Directions for this task: Among the entries below, find the line with "https://www.musikschulfinder.de (94, 374)", then quote it and each following line up to and including the line with "Terms & Conditions (420, 2400)", and nothing else.

##### Provided records #####

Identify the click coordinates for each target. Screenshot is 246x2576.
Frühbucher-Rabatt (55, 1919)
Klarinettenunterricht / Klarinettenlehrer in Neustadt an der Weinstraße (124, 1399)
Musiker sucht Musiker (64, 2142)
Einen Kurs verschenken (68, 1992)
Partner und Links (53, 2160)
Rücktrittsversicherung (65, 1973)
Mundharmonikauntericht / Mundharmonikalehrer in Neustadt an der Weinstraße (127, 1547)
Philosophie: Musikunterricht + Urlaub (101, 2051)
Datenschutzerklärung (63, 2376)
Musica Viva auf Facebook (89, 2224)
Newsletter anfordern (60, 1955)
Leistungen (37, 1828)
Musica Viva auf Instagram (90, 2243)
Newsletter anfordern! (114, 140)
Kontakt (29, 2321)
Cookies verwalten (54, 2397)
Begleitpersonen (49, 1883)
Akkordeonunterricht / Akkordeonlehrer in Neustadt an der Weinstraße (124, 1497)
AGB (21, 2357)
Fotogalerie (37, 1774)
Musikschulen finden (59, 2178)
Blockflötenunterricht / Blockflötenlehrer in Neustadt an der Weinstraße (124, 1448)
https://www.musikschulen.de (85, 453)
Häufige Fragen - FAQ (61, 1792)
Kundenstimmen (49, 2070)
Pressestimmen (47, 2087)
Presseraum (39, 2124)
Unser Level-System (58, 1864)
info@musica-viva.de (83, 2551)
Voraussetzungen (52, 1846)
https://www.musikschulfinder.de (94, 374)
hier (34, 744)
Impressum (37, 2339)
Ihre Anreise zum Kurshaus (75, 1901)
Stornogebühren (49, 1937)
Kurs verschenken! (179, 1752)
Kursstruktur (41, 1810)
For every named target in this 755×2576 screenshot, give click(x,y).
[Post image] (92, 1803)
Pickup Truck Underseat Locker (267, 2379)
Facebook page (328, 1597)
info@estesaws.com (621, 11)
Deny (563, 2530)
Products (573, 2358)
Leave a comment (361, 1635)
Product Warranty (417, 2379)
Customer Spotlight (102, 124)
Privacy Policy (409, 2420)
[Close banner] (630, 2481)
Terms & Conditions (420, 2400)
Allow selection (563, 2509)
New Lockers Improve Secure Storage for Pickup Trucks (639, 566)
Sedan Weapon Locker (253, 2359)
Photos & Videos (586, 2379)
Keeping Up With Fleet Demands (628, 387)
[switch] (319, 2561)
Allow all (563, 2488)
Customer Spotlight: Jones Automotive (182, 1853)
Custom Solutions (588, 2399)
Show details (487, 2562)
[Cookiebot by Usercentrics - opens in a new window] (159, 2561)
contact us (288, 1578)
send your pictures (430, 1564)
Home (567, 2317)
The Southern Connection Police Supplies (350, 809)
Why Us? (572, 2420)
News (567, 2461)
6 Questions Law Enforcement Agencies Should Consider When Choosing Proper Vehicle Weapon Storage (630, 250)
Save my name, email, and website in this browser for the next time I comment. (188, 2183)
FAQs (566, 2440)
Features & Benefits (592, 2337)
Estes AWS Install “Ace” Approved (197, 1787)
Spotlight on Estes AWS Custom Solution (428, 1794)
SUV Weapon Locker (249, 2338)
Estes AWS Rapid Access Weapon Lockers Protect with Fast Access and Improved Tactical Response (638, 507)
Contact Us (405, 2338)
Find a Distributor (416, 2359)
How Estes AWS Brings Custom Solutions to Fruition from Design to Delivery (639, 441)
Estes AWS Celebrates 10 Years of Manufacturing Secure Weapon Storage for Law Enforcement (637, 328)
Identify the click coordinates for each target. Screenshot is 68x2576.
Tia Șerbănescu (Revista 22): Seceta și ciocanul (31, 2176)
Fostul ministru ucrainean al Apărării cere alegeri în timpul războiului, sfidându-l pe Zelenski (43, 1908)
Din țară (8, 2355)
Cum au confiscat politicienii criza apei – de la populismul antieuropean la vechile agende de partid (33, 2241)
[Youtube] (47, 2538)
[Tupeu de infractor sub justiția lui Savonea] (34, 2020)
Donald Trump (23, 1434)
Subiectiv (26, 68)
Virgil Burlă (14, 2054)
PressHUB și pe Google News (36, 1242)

#####

Response to the task:
https://www.musikschulfinder.de (94, 374)
hier (34, 744)
Impressum (37, 2339)
Ihre Anreise zum Kurshaus (75, 1901)
Stornogebühren (49, 1937)
Kurs verschenken! (179, 1752)
Kursstruktur (41, 1810)
For every named target in this 755×2576 screenshot, give click(x,y).
[Post image] (92, 1803)
Pickup Truck Underseat Locker (267, 2379)
Facebook page (328, 1597)
info@estesaws.com (621, 11)
Deny (563, 2530)
Products (573, 2358)
Leave a comment (361, 1635)
Product Warranty (417, 2379)
Customer Spotlight (102, 124)
Privacy Policy (409, 2420)
[Close banner] (630, 2481)
Terms & Conditions (420, 2400)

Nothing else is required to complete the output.